EXCERPT:
Restructuring Dataframe in Python

Restructuring Dataframe in Python - python

I have gathered data from the penultimate worksheet in this Excel file along with all the data in the last Worksheet from "Maturity Years" of 5.5 onward. I have code that does this. However, I am now looking to restructure the dataframe such that it has the following columns and am struggling to do this:
My code is below.
import urllib2
import pandas as pd
import os
import xlrd
url = 'http://www.bankofengland.co.uk/statistics/Documents/yieldcurve/uknom05_mdaily.xls'
socket = urllib2.urlopen(url)
xd = pd.ExcelFile(socket)
#Had to do this based on actual sheet_names rather than index as there are some extra sheet names in xd.sheet_names
df1 = xd.parse('4. spot curve', header=None)
df1 = df1.loc[:, df1.loc[3, :] >= 5.5] #Assumes the maturity is always on the 4th line of the sheet
df2 = xd.parse('3. spot, short end', header=None)
bigdata = df1.append(df2,ignore_index = True)
Edit: The Dataframe currently looks as follows. The current Dataframe is pretty disorganized unfortunately:
0 1 2 3 4 5 6 \
0 NaN NaN NaN NaN NaN NaN NaN
1 NaN NaN NaN NaN NaN NaN NaN
2 Maturity NaN NaN NaN NaN NaN NaN
3 years: NaN NaN NaN NaN NaN NaN
4 NaN NaN NaN NaN NaN NaN NaN
5 2005-01-03 00:00:00 NaN NaN NaN NaN NaN NaN
6 2005-01-04 00:00:00 NaN NaN NaN NaN NaN NaN
... ... ... .. .. ... ... ...
5410 2015-04-20 00:00:00 NaN NaN NaN NaN 0.367987 0.357069
5411 2015-04-21 00:00:00 NaN NaN NaN NaN 0.362478 0.352581
It has 5440 rows and 61 columns
However, I want the dataframe to be of the format:
I think Columns 1,2,3,4,5 and 6 contain Yield Curve Data. However, I am unsure where the data associated with "Maturity Years" is in the current DataFrame.
Date(which is the 2nd Column in the current Dataframe) Update time(which would just be a column with datetime.datetime.now()) Currency(which would just be a column with 'GBP') Maturity Date Yield Data from SpreadSheet

I use the pandas.io.excel.read_excel function to read xls from url. Here is one way to clean this UK yield curve dataset.
Note: executing the cubic spline interpolation via the apply function takes quite a mount of time (about 2 minutes in my PC). It interpolates from about 100 points to 300 points, row by row (2638 in total).
from pandas.io.excel import read_excel
import pandas as pd
import numpy as np
url = 'http://www.bankofengland.co.uk/statistics/Documents/yieldcurve/uknom05_mdaily.xls'
# check the sheet number, spot: 9/9, short end 7/9
spot_curve = read_excel(url, sheetname=8)
short_end_spot_curve = read_excel('uknom05_mdaily.xls', sheetname=6)

GIVEN DATA:

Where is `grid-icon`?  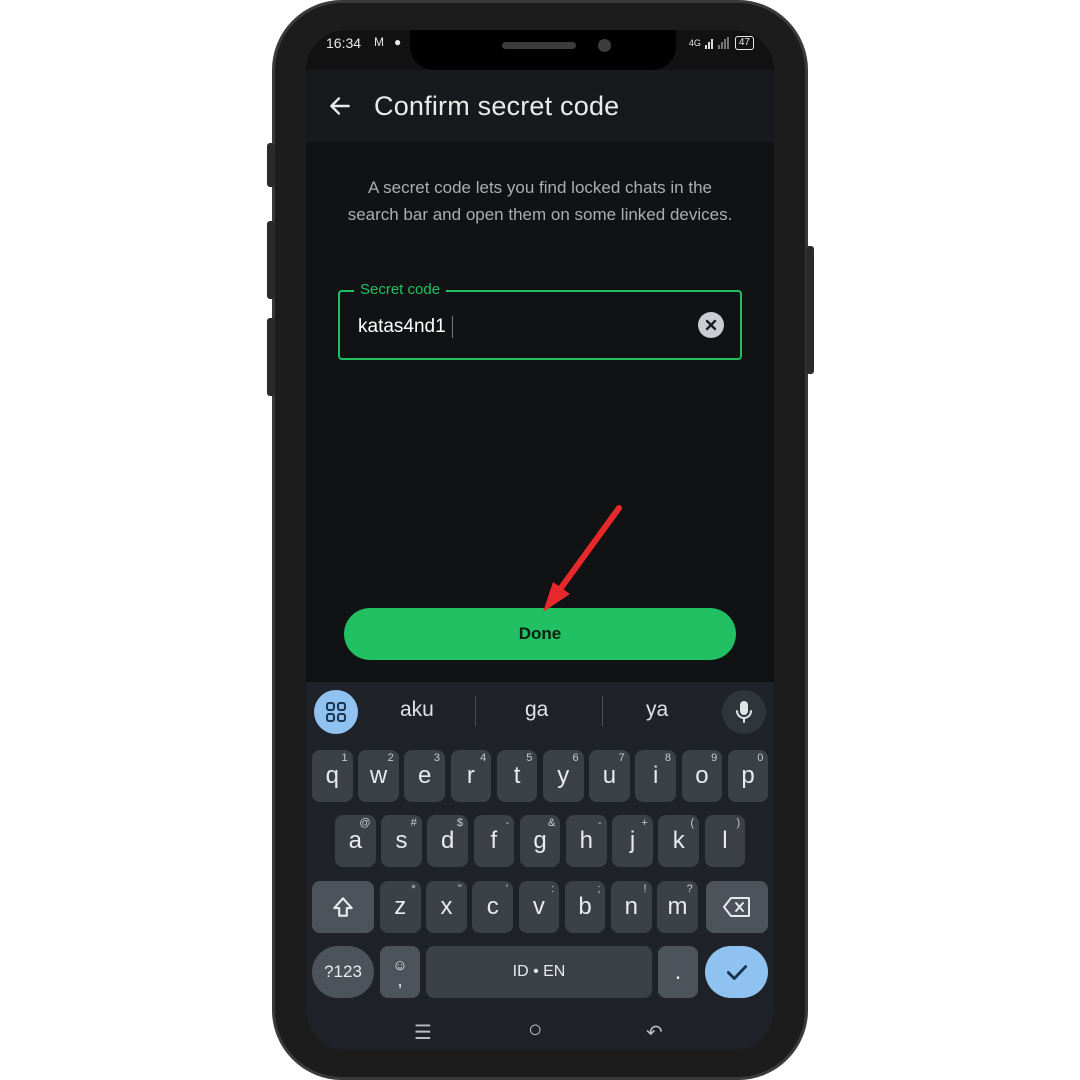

PROBLEM STATEMENT: In the thread on restructuring a dataframe in Python, how many rows and columns does the current dataframe have? The data has nothing to do with the dataframe restructuring thread.

SOLUTION FOR THIS TASK: 5440 rows and 61 columns.